_Written exercise_
Can you repeat these rows with every "Where should I click to" changed to "Where do I click to" and nothing else altered?

━━━━━━━━━━━━━━━━

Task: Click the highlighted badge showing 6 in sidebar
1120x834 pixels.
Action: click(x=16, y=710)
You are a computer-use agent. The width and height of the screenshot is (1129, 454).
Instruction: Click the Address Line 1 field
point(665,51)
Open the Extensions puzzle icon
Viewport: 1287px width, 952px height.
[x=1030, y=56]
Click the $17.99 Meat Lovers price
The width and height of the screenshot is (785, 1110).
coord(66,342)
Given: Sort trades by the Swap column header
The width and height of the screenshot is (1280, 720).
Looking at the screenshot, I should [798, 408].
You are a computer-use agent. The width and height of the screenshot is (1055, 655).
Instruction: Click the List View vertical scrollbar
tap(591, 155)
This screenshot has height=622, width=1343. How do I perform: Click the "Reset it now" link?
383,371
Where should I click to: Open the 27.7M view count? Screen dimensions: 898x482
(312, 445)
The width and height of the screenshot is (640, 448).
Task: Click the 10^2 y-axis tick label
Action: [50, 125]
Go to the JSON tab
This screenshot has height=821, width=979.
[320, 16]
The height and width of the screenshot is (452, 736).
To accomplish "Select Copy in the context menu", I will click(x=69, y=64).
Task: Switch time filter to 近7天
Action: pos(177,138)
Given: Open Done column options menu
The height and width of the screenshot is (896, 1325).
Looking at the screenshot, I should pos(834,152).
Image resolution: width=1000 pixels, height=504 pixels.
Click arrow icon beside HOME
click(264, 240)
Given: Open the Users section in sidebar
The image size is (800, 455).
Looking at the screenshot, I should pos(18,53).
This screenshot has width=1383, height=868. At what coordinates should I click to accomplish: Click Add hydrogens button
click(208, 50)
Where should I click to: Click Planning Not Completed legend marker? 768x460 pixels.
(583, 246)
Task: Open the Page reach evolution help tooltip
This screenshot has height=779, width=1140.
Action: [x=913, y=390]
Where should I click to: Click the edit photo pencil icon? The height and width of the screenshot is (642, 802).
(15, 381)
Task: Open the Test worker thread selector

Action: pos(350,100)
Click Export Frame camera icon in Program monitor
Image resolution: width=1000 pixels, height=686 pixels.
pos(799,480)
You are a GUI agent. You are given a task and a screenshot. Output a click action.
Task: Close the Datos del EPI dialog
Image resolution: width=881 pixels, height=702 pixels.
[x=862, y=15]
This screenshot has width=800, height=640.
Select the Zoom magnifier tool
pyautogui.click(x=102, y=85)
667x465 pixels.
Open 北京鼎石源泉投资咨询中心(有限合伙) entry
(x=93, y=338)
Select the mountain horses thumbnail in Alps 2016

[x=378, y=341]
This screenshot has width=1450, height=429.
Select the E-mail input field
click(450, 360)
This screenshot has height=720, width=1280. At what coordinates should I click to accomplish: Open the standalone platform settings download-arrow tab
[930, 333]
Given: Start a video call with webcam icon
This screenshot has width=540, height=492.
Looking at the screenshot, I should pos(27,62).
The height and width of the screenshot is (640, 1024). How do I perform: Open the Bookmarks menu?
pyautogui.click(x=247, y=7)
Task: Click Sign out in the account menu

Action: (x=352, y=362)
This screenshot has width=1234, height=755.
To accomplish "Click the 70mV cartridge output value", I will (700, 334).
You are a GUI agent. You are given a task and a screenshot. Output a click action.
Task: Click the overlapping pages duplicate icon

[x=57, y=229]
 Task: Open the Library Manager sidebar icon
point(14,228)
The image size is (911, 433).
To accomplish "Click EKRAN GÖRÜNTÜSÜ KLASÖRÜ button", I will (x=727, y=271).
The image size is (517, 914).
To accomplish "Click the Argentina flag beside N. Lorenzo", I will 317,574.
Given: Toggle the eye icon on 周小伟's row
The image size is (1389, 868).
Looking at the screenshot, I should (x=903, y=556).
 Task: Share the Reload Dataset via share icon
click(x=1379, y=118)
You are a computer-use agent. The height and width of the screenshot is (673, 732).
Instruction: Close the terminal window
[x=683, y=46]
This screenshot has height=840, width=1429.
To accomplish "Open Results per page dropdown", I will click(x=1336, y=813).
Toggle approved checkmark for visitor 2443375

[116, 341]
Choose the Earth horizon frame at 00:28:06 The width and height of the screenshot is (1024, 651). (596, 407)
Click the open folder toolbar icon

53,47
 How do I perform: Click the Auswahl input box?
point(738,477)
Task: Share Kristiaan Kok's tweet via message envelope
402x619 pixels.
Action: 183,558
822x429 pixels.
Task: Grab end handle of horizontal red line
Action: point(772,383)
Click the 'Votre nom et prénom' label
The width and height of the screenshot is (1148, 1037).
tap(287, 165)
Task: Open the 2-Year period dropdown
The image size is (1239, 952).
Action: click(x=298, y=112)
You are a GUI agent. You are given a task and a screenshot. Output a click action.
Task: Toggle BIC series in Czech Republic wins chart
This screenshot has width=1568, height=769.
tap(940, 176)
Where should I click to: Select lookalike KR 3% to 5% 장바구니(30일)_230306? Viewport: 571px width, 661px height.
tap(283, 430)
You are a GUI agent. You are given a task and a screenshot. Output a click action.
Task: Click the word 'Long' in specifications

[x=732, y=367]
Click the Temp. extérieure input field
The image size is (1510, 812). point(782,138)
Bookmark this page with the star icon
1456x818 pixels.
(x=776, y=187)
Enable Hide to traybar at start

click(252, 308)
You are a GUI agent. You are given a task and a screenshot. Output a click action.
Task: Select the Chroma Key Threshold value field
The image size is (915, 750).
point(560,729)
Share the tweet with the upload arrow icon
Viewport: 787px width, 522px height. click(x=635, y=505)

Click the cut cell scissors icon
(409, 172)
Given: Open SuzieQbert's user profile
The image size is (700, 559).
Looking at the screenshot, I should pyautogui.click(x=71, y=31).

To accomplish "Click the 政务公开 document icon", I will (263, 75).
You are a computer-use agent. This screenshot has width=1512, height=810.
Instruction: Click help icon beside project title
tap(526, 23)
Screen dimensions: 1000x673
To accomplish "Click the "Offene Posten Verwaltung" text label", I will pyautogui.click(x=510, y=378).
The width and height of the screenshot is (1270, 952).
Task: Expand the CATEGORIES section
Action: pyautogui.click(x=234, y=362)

━━━━━━━━━━━━━━━━

_Answer in full_
Task: Click the highlighted badge showing 6 in sidebar
1120x834 pixels.
Action: click(x=16, y=710)
You are a computer-use agent. The width and height of the screenshot is (1129, 454).
Instruction: Click the Address Line 1 field
point(665,51)
Open the Extensions puzzle icon
Viewport: 1287px width, 952px height.
[x=1030, y=56]
Click the $17.99 Meat Lovers price
The width and height of the screenshot is (785, 1110).
coord(66,342)
Given: Sort trades by the Swap column header
The width and height of the screenshot is (1280, 720).
Looking at the screenshot, I should [798, 408].
You are a computer-use agent. The width and height of the screenshot is (1055, 655).
Instruction: Click the List View vertical scrollbar
tap(591, 155)
This screenshot has height=622, width=1343. How do I perform: Click the "Reset it now" link?
383,371
Where do I click to: Open the 27.7M view count? Screen dimensions: 898x482
(312, 445)
The width and height of the screenshot is (640, 448).
Task: Click the 10^2 y-axis tick label
Action: [50, 125]
Go to the JSON tab
This screenshot has height=821, width=979.
[320, 16]
The height and width of the screenshot is (452, 736).
To accomplish "Select Copy in the context menu", I will click(x=69, y=64).
Task: Switch time filter to 近7天
Action: pos(177,138)
Given: Open Done column options menu
The height and width of the screenshot is (896, 1325).
Looking at the screenshot, I should pos(834,152).
Image resolution: width=1000 pixels, height=504 pixels.
Click arrow icon beside HOME
click(264, 240)
Given: Open the Users section in sidebar
The image size is (800, 455).
Looking at the screenshot, I should pos(18,53).
This screenshot has width=1383, height=868. At what coordinates should I click to accomplish: Click Add hydrogens button
click(208, 50)
Where do I click to: Click Planning Not Completed legend marker? 768x460 pixels.
(583, 246)
Task: Open the Page reach evolution help tooltip
This screenshot has height=779, width=1140.
Action: [x=913, y=390]
Where do I click to: Click the edit photo pencil icon? The height and width of the screenshot is (642, 802).
(15, 381)
Task: Open the Test worker thread selector

Action: pos(350,100)
Click Export Frame camera icon in Program monitor
Image resolution: width=1000 pixels, height=686 pixels.
pos(799,480)
You are a GUI agent. You are given a task and a screenshot. Output a click action.
Task: Close the Datos del EPI dialog
Image resolution: width=881 pixels, height=702 pixels.
[x=862, y=15]
This screenshot has width=800, height=640.
Select the Zoom magnifier tool
pyautogui.click(x=102, y=85)
667x465 pixels.
Open 北京鼎石源泉投资咨询中心(有限合伙) entry
(x=93, y=338)
Select the mountain horses thumbnail in Alps 2016

[x=378, y=341]
This screenshot has width=1450, height=429.
Select the E-mail input field
click(450, 360)
This screenshot has height=720, width=1280. At what coordinates should I click to accomplish: Open the standalone platform settings download-arrow tab
[930, 333]
Given: Start a video call with webcam icon
This screenshot has width=540, height=492.
Looking at the screenshot, I should pos(27,62).
The height and width of the screenshot is (640, 1024). How do I perform: Open the Bookmarks menu?
pyautogui.click(x=247, y=7)
Task: Click Sign out in the account menu

Action: (x=352, y=362)
This screenshot has width=1234, height=755.
To accomplish "Click the 70mV cartridge output value", I will (700, 334).
You are a GUI agent. You are given a task and a screenshot. Output a click action.
Task: Click the overlapping pages duplicate icon

[x=57, y=229]
 Task: Open the Library Manager sidebar icon
point(14,228)
The image size is (911, 433).
To accomplish "Click EKRAN GÖRÜNTÜSÜ KLASÖRÜ button", I will (x=727, y=271).
The image size is (517, 914).
To accomplish "Click the Argentina flag beside N. Lorenzo", I will 317,574.
Given: Toggle the eye icon on 周小伟's row
The image size is (1389, 868).
Looking at the screenshot, I should (x=903, y=556).
 Task: Share the Reload Dataset via share icon
click(x=1379, y=118)
You are a computer-use agent. The height and width of the screenshot is (673, 732).
Instruction: Close the terminal window
[x=683, y=46]
This screenshot has height=840, width=1429.
To accomplish "Open Results per page dropdown", I will click(x=1336, y=813).
Toggle approved checkmark for visitor 2443375

[116, 341]
Choose the Earth horizon frame at 00:28:06 The width and height of the screenshot is (1024, 651). (596, 407)
Click the open folder toolbar icon

53,47
 How do I perform: Click the Auswahl input box?
point(738,477)
Task: Share Kristiaan Kok's tweet via message envelope
402x619 pixels.
Action: 183,558
822x429 pixels.
Task: Grab end handle of horizontal red line
Action: point(772,383)
Click the 'Votre nom et prénom' label
The width and height of the screenshot is (1148, 1037).
tap(287, 165)
Task: Open the 2-Year period dropdown
The image size is (1239, 952).
Action: click(x=298, y=112)
You are a GUI agent. You are given a task and a screenshot. Output a click action.
Task: Toggle BIC series in Czech Republic wins chart
This screenshot has width=1568, height=769.
tap(940, 176)
Where do I click to: Select lookalike KR 3% to 5% 장바구니(30일)_230306? Viewport: 571px width, 661px height.
tap(283, 430)
You are a GUI agent. You are given a task and a screenshot. Output a click action.
Task: Click the word 'Long' in specifications

[x=732, y=367]
Click the Temp. extérieure input field
The image size is (1510, 812). point(782,138)
Bookmark this page with the star icon
1456x818 pixels.
(x=776, y=187)
Enable Hide to traybar at start

click(252, 308)
You are a GUI agent. You are given a task and a screenshot. Output a click action.
Task: Select the Chroma Key Threshold value field
The image size is (915, 750).
point(560,729)
Share the tweet with the upload arrow icon
Viewport: 787px width, 522px height. click(x=635, y=505)

Click the cut cell scissors icon
(409, 172)
Given: Open SuzieQbert's user profile
The image size is (700, 559).
Looking at the screenshot, I should pyautogui.click(x=71, y=31).

To accomplish "Click the 政务公开 document icon", I will (263, 75).
You are a computer-use agent. This screenshot has width=1512, height=810.
Instruction: Click help icon beside project title
tap(526, 23)
Screen dimensions: 1000x673
To accomplish "Click the "Offene Posten Verwaltung" text label", I will pyautogui.click(x=510, y=378).
The width and height of the screenshot is (1270, 952).
Task: Expand the CATEGORIES section
Action: pyautogui.click(x=234, y=362)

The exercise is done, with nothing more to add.